Culture
Old news
by Nick Smith
The new number of the beast – 616 – is but one revelation of the Oxyrhynchus Papyri, rescued by scholars from the garbage dump of history.
Oxyrhynchus. It’s hard to spell and looks even harder to say. But it’s a word that will change what we know and how we think about the Son of God, the devil and ancient civilisation.
Oxyrhynchus is an ancient Graeco-Egyptian town, about 160km southwest of modern-day Cairo, where 19th-century scholars unearthed from antiquity’s rubbish tip more than 400,000 papyrus fragments, comprising about one-fifth of all classical works in existence.
Trouble was, the bulk of the collection was unreadable: blackened, scorched and damaged, ancient treasures beyond the reach of human eyes.
Until now. Today, religious scholars will be arguing over the findings: the true number of the beast (is it really 666?), the collected sayings of Jesus Christ, a book of quotations by the Son of God and a lost book of the New Testament, one of the Apocrypha, early Christian non-canonical gospels that the church excluded from the official New Testament.

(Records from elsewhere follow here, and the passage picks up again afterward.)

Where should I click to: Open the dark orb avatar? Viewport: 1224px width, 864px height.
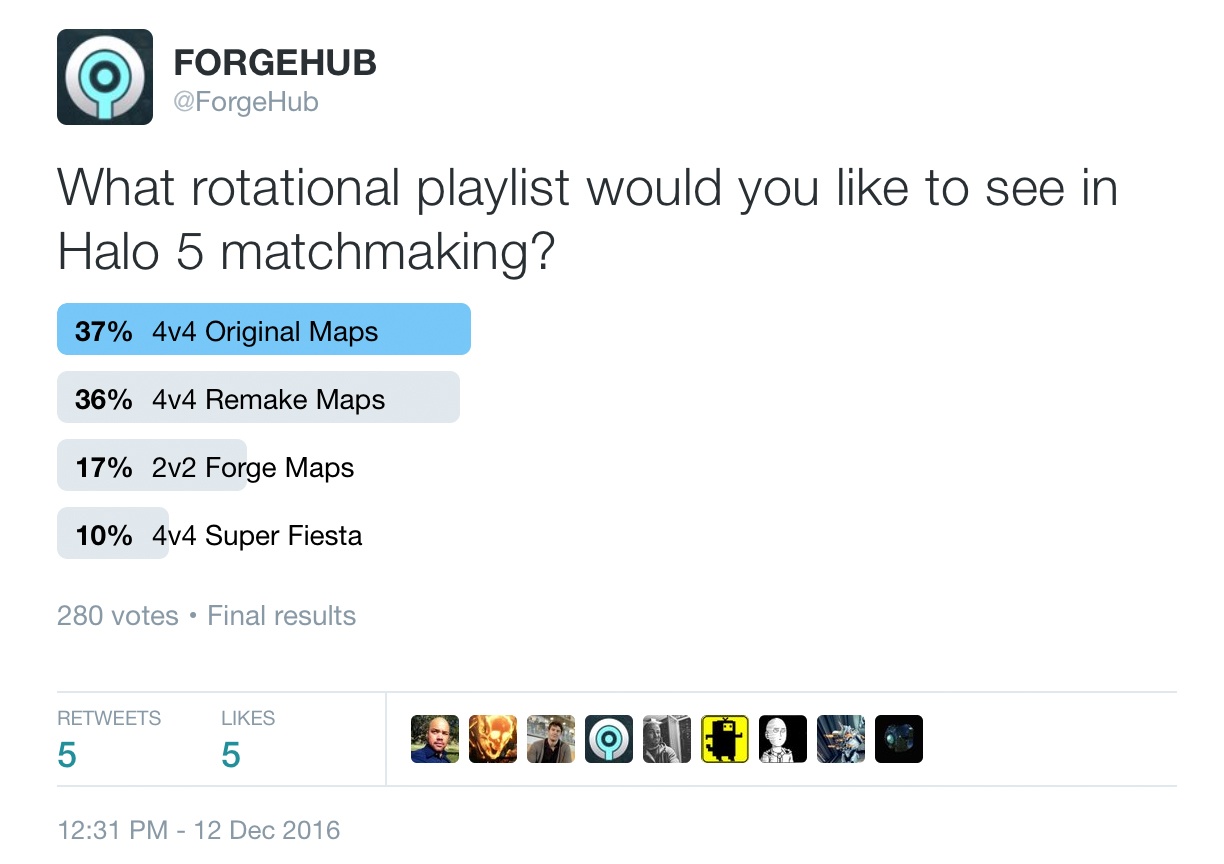tap(899, 739)
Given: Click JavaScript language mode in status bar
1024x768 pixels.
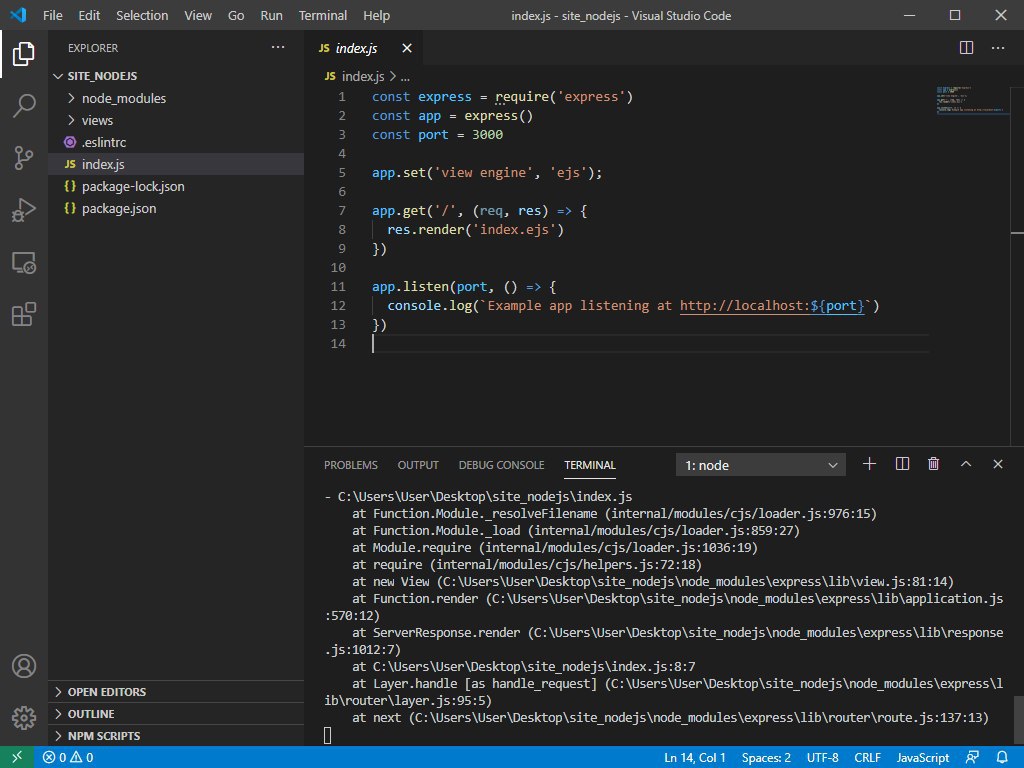Looking at the screenshot, I should click(x=922, y=758).
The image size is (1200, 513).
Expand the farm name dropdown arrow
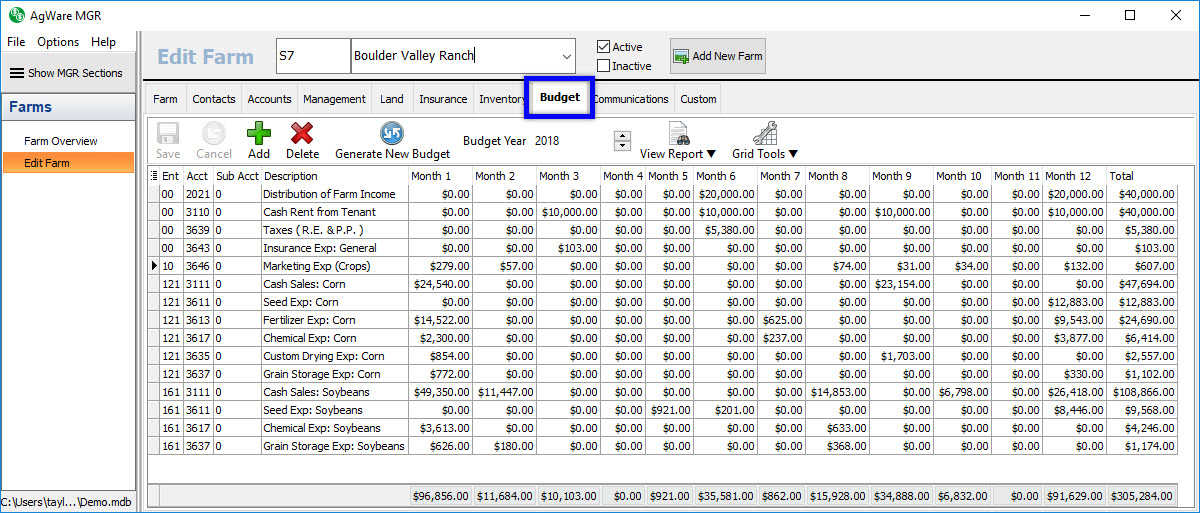tap(567, 57)
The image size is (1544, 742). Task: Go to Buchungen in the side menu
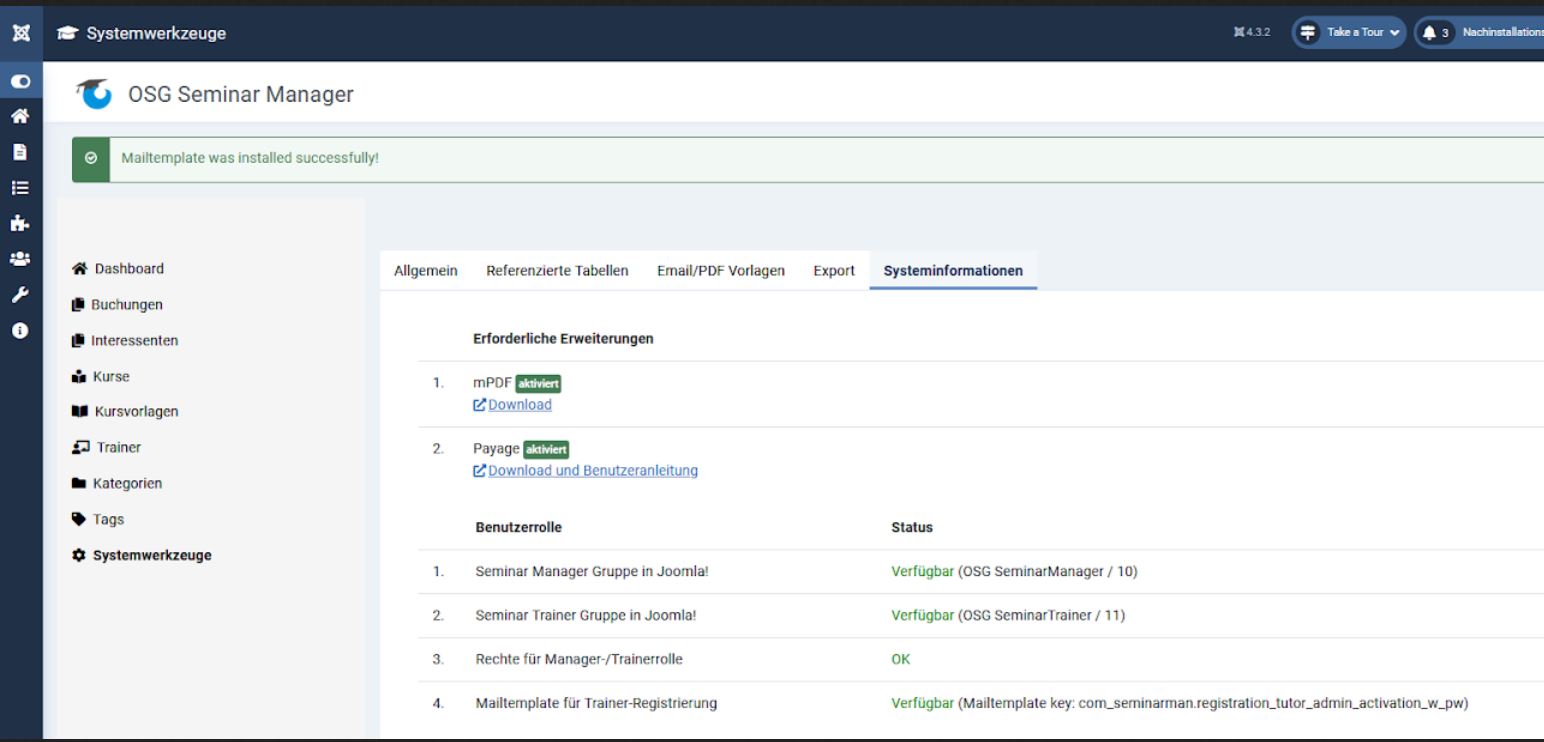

As Dr Dirk Obbink – head of Oxford University’s Oxyrhynchus imaging project, whose task is to bring back to life the unreadable papyri – says, the discovery will be controversial.
First, the number of the beast, immortalised in Revelation and in the anthems of a legion of heavy metal bands. Oxyrhynchus yielded a third-century fragment of the earliest surviving edition of Revelation and the number is not 666 but 616.
Written in Greek, the original language of the New Testament, the number is arrived at by giving numer-ical value to Greek letters, a favourite pastime of the educated ancients.
Although fundamentalists insist that the number – whether 666 or 616 – refers to the devil, most scholars accept it was early Christian code meant to be understood only by believers. The 666 number is thought to refer to the emperor Nero, while 616 is code for Caligula, who enraged Christians and Jews by trying to erect statues of himself in the Temple at Jerusalem. So, 666 or 616? Nero or Caligula? Let the academic argument begin.
There is a lot of fruitful ground for speculation and this actually gives hardcore material evidence,” says Obbink, who adds that Christian scholars comprise one of Oxyrhynchus’s largest reading groups. “There will be theological debate … and these [papyri] fuel the debate and sometimes decide them.”
The contents of the Revelation fragment were first published in 1999, decoded without the aid of special imaging equipment (more on that later), but is only now receiving publicity. What is new are the 250 fragments of text not seen for centuries that have only now been brought back to life.
This includes a lost New Testament work called the Book of Hermas, which means “pastor”, says Obbink, on the phone from Berkeley in the US, where he is guest lecturing on the papyri before returning to Oxford.
Scholars knew about the Book of Hermas and other Apocrypha, he says, but “they didn’t get into the New Testament because they were kind of renegade books”. Hermas is “stories of Christ being a pastor to people”, he says. Also uncovered in the papyri were a fragment of collected sayings of Jesus – “a sort of greatest hits” – and a book of quotations by the Son of God.
Although these additions to the canon of religious works might further fuel Da Vinci Code-style myths, Obbink says the real controversy is, as always, about chronology.
“People try to date them earlier than they really are, because they want Christianity to start earlier than it does,” says Obbink. “They want it to go all the way back to the lifetime of Christ.”
But remember, these priceless papyri are from an ancient rubbish dump. The writing had to be common, popular and in wide circulation – like, say, an ancient Jackie Collins novel – before it was consigned to the tip. Although a definitive date is yet to be published, the fragments are highly unlikely to be from Christ’s time.
But there is an awful lot of pre-Christian material, which is why the Oxyrhynchus Papyri is called the classical Holy Grail, a find so vast, it could – if only it were legible – redraw the map of classical civilisation.
How old exactly? “We found a fragment of the seventh-century BCE poet, Archilochos – so he’s pretty old, as old as Homer, as old as the Iliad and the Odyssey,” says Obbink. Archilochos is also the veritable Byron of the ancient world and just as widely read in his time. “He was a famous poet, but he was a little bit racy. He wrote poems about how he seduced his girlfriend’s sister, got in a fight and attacked his girlfriend’s father … he was kind of a bad-boy poet.”
Of all Archilochos’s work, only 500 lines survive, so to discover Oxyrhynchus’ additional 30 lines is invaluable for classical scholars.
“He was a soldier poet; he wrote about fighting and battle and being a mercenary soldier, hiring himself out to fight for other people. And this new poem is about the Trojan War, so he’s comparing his own experience as a soldier – where he had to retreat and flee in battle – to an episode that happened before the Trojan War, when the Greeks were trying to get to Troy.”